• **Supplied data**
########################################

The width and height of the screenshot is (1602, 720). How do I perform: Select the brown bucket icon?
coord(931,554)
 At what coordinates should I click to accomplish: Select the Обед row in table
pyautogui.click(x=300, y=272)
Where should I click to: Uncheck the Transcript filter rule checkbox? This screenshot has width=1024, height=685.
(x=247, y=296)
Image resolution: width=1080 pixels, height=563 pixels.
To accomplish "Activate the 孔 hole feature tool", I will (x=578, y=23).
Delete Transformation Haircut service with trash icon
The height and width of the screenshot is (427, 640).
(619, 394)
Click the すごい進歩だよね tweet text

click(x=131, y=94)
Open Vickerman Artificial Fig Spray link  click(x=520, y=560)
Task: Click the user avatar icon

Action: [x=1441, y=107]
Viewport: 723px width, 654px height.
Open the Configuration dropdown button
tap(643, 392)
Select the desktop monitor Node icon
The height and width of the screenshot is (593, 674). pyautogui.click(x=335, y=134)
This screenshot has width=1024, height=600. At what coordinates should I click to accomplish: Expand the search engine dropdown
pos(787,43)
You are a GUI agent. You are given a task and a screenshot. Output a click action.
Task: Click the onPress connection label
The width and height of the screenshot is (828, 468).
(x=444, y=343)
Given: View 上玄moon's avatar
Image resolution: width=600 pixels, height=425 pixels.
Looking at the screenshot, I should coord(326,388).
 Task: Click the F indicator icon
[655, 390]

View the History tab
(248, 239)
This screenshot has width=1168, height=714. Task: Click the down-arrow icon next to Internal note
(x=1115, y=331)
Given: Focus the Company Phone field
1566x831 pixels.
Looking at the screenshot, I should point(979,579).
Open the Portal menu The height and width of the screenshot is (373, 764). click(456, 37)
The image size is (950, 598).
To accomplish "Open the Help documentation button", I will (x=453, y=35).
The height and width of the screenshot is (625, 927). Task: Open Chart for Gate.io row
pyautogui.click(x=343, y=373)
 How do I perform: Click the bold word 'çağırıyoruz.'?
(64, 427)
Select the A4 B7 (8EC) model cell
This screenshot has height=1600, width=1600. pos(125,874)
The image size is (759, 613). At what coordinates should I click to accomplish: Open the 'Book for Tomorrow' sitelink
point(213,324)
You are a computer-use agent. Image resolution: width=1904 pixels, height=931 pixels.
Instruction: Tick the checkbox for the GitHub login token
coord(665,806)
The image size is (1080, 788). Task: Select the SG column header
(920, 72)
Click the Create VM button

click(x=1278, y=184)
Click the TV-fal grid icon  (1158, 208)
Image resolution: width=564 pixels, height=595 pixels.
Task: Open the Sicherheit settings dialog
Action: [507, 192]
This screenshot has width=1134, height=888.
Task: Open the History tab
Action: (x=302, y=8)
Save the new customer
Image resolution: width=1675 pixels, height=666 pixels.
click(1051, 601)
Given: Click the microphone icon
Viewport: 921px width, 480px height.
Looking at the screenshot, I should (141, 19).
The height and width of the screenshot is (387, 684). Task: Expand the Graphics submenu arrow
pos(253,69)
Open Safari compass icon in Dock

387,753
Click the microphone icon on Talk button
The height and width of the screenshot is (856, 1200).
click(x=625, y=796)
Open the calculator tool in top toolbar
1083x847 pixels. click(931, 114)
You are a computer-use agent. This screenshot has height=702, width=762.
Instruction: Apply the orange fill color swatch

########################################

• **Task**
Retype each entry exactly, leaving none of them out.

• **Worked solution**
The width and height of the screenshot is (1602, 720). How do I perform: Select the brown bucket icon?
coord(931,554)
 At what coordinates should I click to accomplish: Select the Обед row in table
pyautogui.click(x=300, y=272)
Where should I click to: Uncheck the Transcript filter rule checkbox? This screenshot has width=1024, height=685.
(x=247, y=296)
Image resolution: width=1080 pixels, height=563 pixels.
To accomplish "Activate the 孔 hole feature tool", I will (x=578, y=23).
Delete Transformation Haircut service with trash icon
The height and width of the screenshot is (427, 640).
(619, 394)
Click the すごい進歩だよね tweet text

click(x=131, y=94)
Open Vickerman Artificial Fig Spray link  click(x=520, y=560)
Task: Click the user avatar icon

Action: [x=1441, y=107]
Viewport: 723px width, 654px height.
Open the Configuration dropdown button
tap(643, 392)
Select the desktop monitor Node icon
The height and width of the screenshot is (593, 674). pyautogui.click(x=335, y=134)
This screenshot has width=1024, height=600. At what coordinates should I click to accomplish: Expand the search engine dropdown
pos(787,43)
You are a GUI agent. You are given a task and a screenshot. Output a click action.
Task: Click the onPress connection label
The width and height of the screenshot is (828, 468).
(x=444, y=343)
Given: View 上玄moon's avatar
Image resolution: width=600 pixels, height=425 pixels.
Looking at the screenshot, I should coord(326,388).
 Task: Click the F indicator icon
[655, 390]

View the History tab
(248, 239)
This screenshot has width=1168, height=714. Task: Click the down-arrow icon next to Internal note
(x=1115, y=331)
Given: Focus the Company Phone field
1566x831 pixels.
Looking at the screenshot, I should point(979,579).
Open the Portal menu The height and width of the screenshot is (373, 764). click(456, 37)
The image size is (950, 598).
To accomplish "Open the Help documentation button", I will (x=453, y=35).
The height and width of the screenshot is (625, 927). Task: Open Chart for Gate.io row
pyautogui.click(x=343, y=373)
 How do I perform: Click the bold word 'çağırıyoruz.'?
(64, 427)
Select the A4 B7 (8EC) model cell
This screenshot has height=1600, width=1600. pos(125,874)
The image size is (759, 613). At what coordinates should I click to accomplish: Open the 'Book for Tomorrow' sitelink
point(213,324)
You are a computer-use agent. Image resolution: width=1904 pixels, height=931 pixels.
Instruction: Tick the checkbox for the GitHub login token
coord(665,806)
The image size is (1080, 788). Task: Select the SG column header
(920, 72)
Click the Create VM button

click(x=1278, y=184)
Click the TV-fal grid icon  (1158, 208)
Image resolution: width=564 pixels, height=595 pixels.
Task: Open the Sicherheit settings dialog
Action: [507, 192]
This screenshot has width=1134, height=888.
Task: Open the History tab
Action: (x=302, y=8)
Save the new customer
Image resolution: width=1675 pixels, height=666 pixels.
click(1051, 601)
Given: Click the microphone icon
Viewport: 921px width, 480px height.
Looking at the screenshot, I should (141, 19).
The height and width of the screenshot is (387, 684). Task: Expand the Graphics submenu arrow
pos(253,69)
Open Safari compass icon in Dock

387,753
Click the microphone icon on Talk button
The height and width of the screenshot is (856, 1200).
click(x=625, y=796)
Open the calculator tool in top toolbar
1083x847 pixels. click(931, 114)
You are a computer-use agent. This screenshot has height=702, width=762.
Instruction: Apply the orange fill color swatch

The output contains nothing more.